Monitoring + stress testing = forecasting and no failures

VTB IT department had to deal with emergency situations in the operation of systems several times, when the load on them increased many times. Therefore, it became necessary to develop and test a model that would predict the peak load on critical systems. For this, the bank’s IT-specialists set up monitoring, analyzed the data and learned how to automate forecasts. What tools helped to predict the load and whether it was possible to optimize the work with their help, we will tell in a short article.







Problems with highly loaded services arise in almost all sectors, but they are critical for the financial sector. At hour X, all combat units must be ready, and therefore it was necessary to know in advance what could happen and even determine the day when the load would jump, and which systems would encounter it. Failures need to be fought and prevented, so the need to implement a predictive analytics system has not even been discussed. It was necessary to upgrade systems based on monitoring data.



Analytics on the knee



A payroll project is one of the most sensitive in the event of a failure. It is most understandable for forecasting, so we decided to start with it. Due to the high connectivity at peak times, other subsystems, including remote banking (RBS), could have experienced problems. For example, customers, delighted by SMS about the receipt of money, began to actively use them. The load could jump more than an order of magnitude.



The first forecast model was created manually. We took the unloading for the last year and calculated on which days the maximum peaks are expected: for example, on the 1st, 15th and 25th, as well as on the last days of the month. This model required serious work and did not give an accurate forecast. Nevertheless, she identified bottlenecks where it was necessary to add hardware, and made it possible to optimize the process of transferring money by agreeing with anchor clients: in order to prevent salaries in one gulp, transactions from different regions were spread out in time. Now we process them in parts that the bank’s IT infrastructure is capable of chewing without failures.
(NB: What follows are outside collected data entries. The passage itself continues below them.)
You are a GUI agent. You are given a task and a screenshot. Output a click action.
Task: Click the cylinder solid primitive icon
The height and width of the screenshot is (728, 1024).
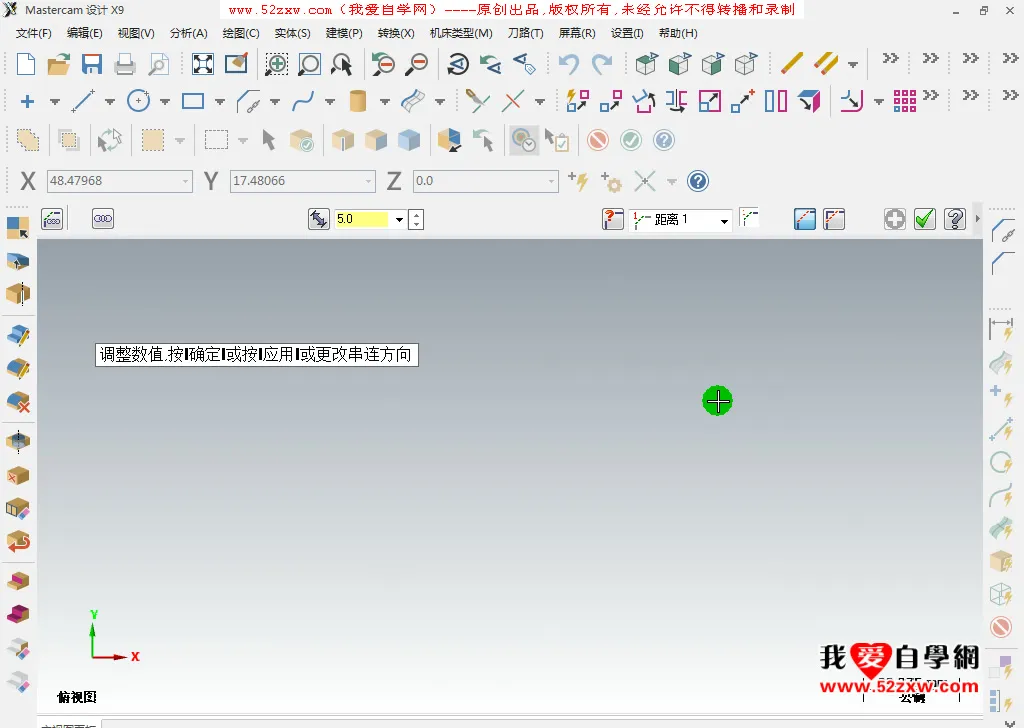[358, 101]
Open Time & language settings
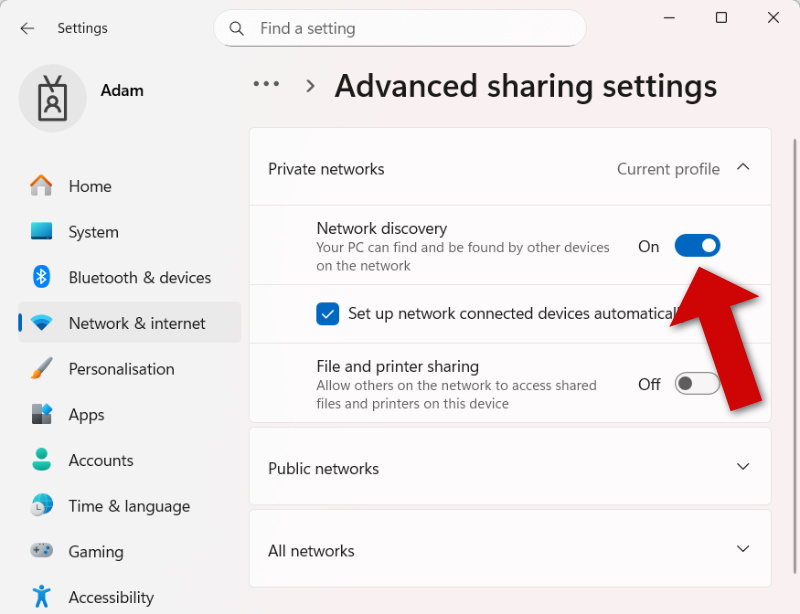This screenshot has width=800, height=614. (41, 506)
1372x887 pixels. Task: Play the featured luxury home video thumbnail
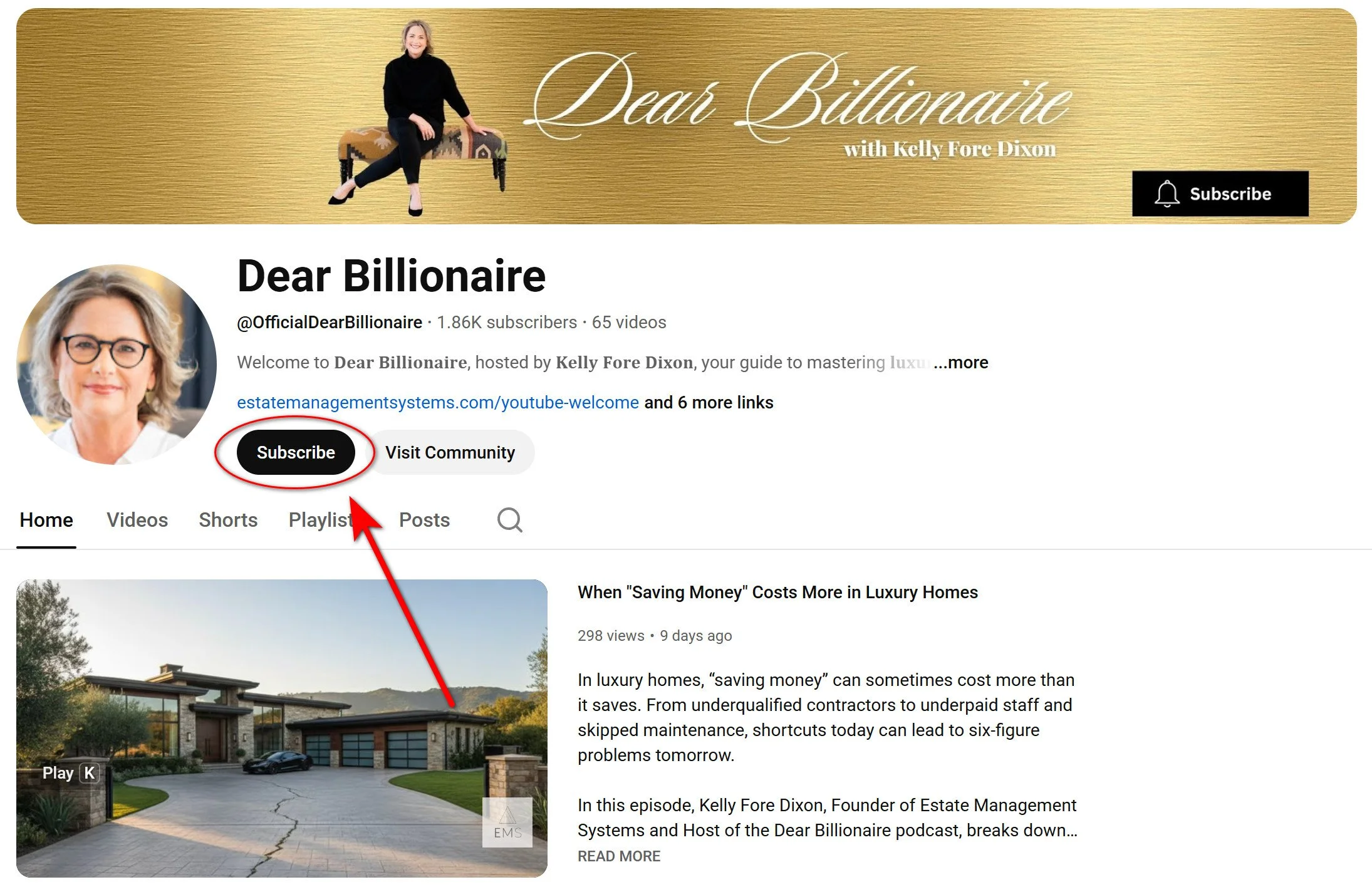click(282, 728)
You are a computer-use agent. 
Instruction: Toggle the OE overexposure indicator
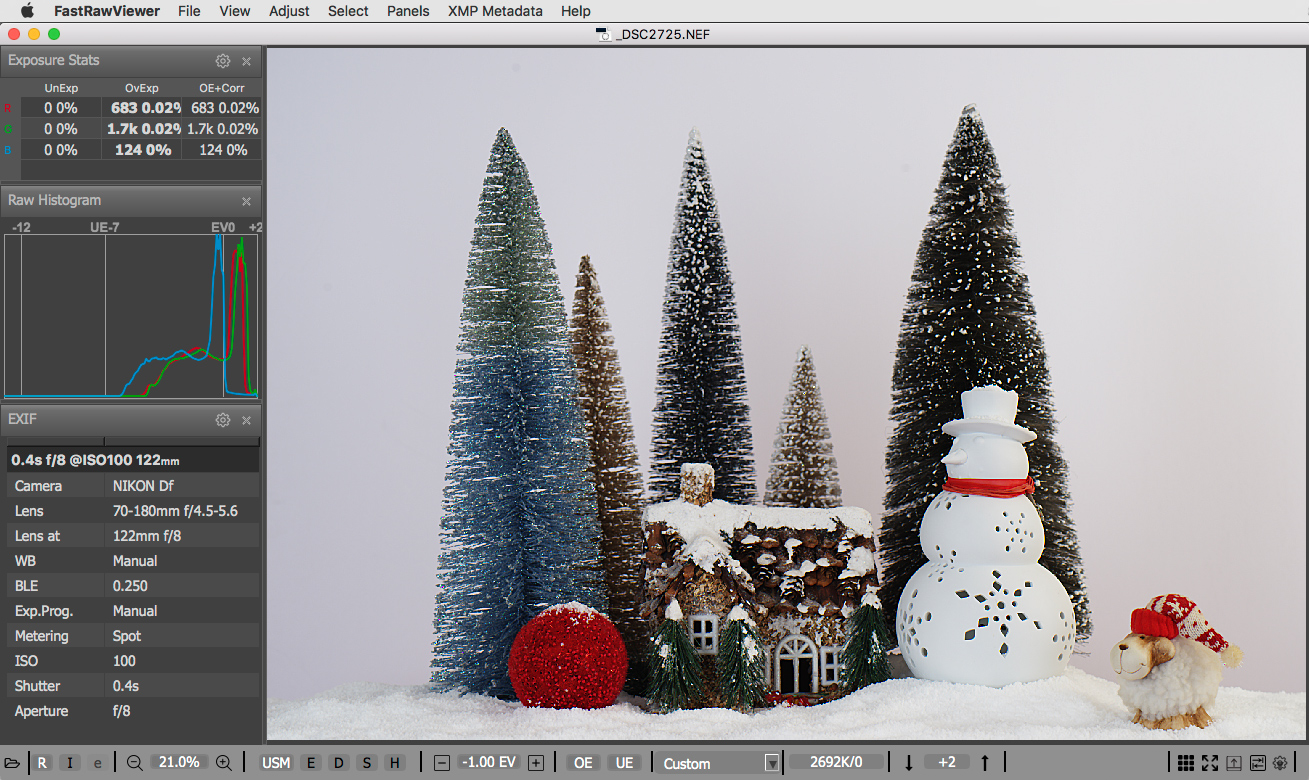(583, 763)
Having received the first positive result, we moved on to forecasting automation. A dozen more critical sections were waiting for our turn.



A complex approach



At VTB, they introduced the MicroFocus monitoring system. From there we took forecasting data collection, a storage system and a reporting system. In fact, there was already monitoring, it only remained to add metrics, a prediction module and create new reports. This decision is supported by an external contractor, Technoserv, so the main work on the project was carried out by its specialists, but we built the model on our own. The forecasting system was made based on Prophet - this open source product was developed on Facebook. It is easy to use and easy to integrate with our comprehensive monitoring and Vertica tools. Roughly speaking, the system analyzes the load schedule and, based on the Fourier series, makes its extrapolation. It is also possible to add certain coefficients by days, taken from our model. Metrics are taken without human intervention, once a week the forecast is automatically recounted, new reports are sent to the recipients.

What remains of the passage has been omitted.